[Work item A]
Name every mental health condition that the passage on cognitive-behavioral therapy says CBT has been proven effective in treating.
[Work item B]
Reproduce the passage on cognitive-behavioral therapy between "Cognitive-behavioral therapy (CBT)" and "a certain degree.", inclusive.
[Work item C]
Write what comes next in the passage on cognitive-behavioral therapy, picking up after its final sentence.

[Text block]
☆ ☆ ☆ ☆

Cognitive-behavioral therapy (CBT) is one of the most heavily researched forms of talk therapy, or psychotherapy, and focuses on identifying and coping with maladaptive behavior. Patients are taught and trained to change the way they feel by changing the way they act, and even think, through thought exercises, frequent sessions, and a set of core principles:
- The root of many instances of mental health issues is unhelpful or faulty thinking, caused either by external or internal factors.
- Another root is unhelpful or faulty pattern-forming behavior, especially maladaptive coping mechanisms.
- Patients with mental health problems can improve by addressing their thoughts and behavior, and thereby affecting their psychological health to a certain degree.
CBT has been proven to be effective in the treatment of depression, anxiety, substance use disorder, eating disorders, and other forms of mental illness. CBT is more effective than many other forms of talk therapy and most effective in combination with medication. One of the reasons CBT is the primary modality for many therapists is because of its strong history of evidence from multiple peer-reviewed studies and decades of research.

☆ ☆ ☆ ☆

Collected data entries

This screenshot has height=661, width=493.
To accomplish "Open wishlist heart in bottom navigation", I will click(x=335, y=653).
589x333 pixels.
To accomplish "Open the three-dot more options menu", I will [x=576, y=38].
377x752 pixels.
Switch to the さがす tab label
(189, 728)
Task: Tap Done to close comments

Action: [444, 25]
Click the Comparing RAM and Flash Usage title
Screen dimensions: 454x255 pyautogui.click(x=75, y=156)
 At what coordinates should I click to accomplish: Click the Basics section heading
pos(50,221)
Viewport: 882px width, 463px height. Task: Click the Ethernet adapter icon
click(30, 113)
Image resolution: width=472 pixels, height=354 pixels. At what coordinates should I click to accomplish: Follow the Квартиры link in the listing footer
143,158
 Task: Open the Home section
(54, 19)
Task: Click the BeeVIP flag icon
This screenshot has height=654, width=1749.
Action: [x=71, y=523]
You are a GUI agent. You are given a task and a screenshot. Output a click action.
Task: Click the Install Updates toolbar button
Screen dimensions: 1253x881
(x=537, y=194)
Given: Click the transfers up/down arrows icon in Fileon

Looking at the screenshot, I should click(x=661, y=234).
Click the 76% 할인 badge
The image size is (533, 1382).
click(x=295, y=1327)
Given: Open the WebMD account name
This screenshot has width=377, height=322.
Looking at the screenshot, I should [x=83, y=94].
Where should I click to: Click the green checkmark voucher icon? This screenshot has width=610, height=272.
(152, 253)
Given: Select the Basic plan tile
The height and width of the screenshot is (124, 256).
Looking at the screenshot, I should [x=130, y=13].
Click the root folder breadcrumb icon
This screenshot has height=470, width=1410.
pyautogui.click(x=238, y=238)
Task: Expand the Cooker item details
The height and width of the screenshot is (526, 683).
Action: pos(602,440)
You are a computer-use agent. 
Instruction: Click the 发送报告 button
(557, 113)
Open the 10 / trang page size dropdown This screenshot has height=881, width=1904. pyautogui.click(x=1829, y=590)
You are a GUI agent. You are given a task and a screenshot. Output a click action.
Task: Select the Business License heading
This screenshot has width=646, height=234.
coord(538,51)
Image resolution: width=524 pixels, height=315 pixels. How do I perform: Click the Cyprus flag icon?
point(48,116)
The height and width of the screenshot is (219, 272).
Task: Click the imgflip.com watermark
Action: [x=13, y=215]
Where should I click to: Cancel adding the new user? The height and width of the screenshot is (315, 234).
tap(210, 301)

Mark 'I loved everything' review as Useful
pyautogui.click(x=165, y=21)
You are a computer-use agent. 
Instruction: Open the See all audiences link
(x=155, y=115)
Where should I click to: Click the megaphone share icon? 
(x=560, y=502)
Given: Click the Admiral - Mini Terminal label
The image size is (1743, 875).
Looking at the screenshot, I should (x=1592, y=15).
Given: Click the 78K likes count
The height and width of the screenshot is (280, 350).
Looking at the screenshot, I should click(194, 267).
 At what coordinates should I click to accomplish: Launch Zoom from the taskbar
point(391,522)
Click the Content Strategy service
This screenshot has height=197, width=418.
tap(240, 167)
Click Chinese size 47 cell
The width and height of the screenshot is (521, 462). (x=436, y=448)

☆ ☆ ☆ ☆

[Task response A]
Depression, anxiety, substance use disorder, eating disorders

[Task response B]
Cognitive-behavioral therapy (CBT) is one of the most heavily researched forms of talk therapy, or psychotherapy, and focuses on identifying and coping with maladaptive behavior. Patients are taught and trained to change the way they feel by changing the way they act, and even think, through thought exercises, frequent sessions, and a set of core principles:
- The root of many instances of mental health issues is unhelpful or faulty thinking, caused either by external or internal factors.
- Another root is unhelpful or faulty pattern-forming behavior, especially maladaptive coping mechanisms.
- Patients with mental health problems can improve by addressing their thoughts and behavior, and thereby affecting their psychological health to a certain degree.

[Task response C]
There is also a heavy emphasis on flexibility. While all CBT is based on the core principles mentioned, therapists are encouraged to mold a program that suits their patients. Strategies for doing so may include:
- Understanding that one’s perception is affecting one’s feelings and emotions, rather than reality itself.
- Developing a greater sense of empathy, and understanding how others see the world.
- Learning to use certain logic or mental rhetoric to deal with illogical thoughts.
- Building one’s self-confidence and self-esteem through healthier habits.
In many cases of CBT, there is also a focus on learning to become one’s therapist over time. This isn’t a goal but is rather a byproduct of continuing to go through lessons at one’s own pace at home and continuing to work with developed coping skills.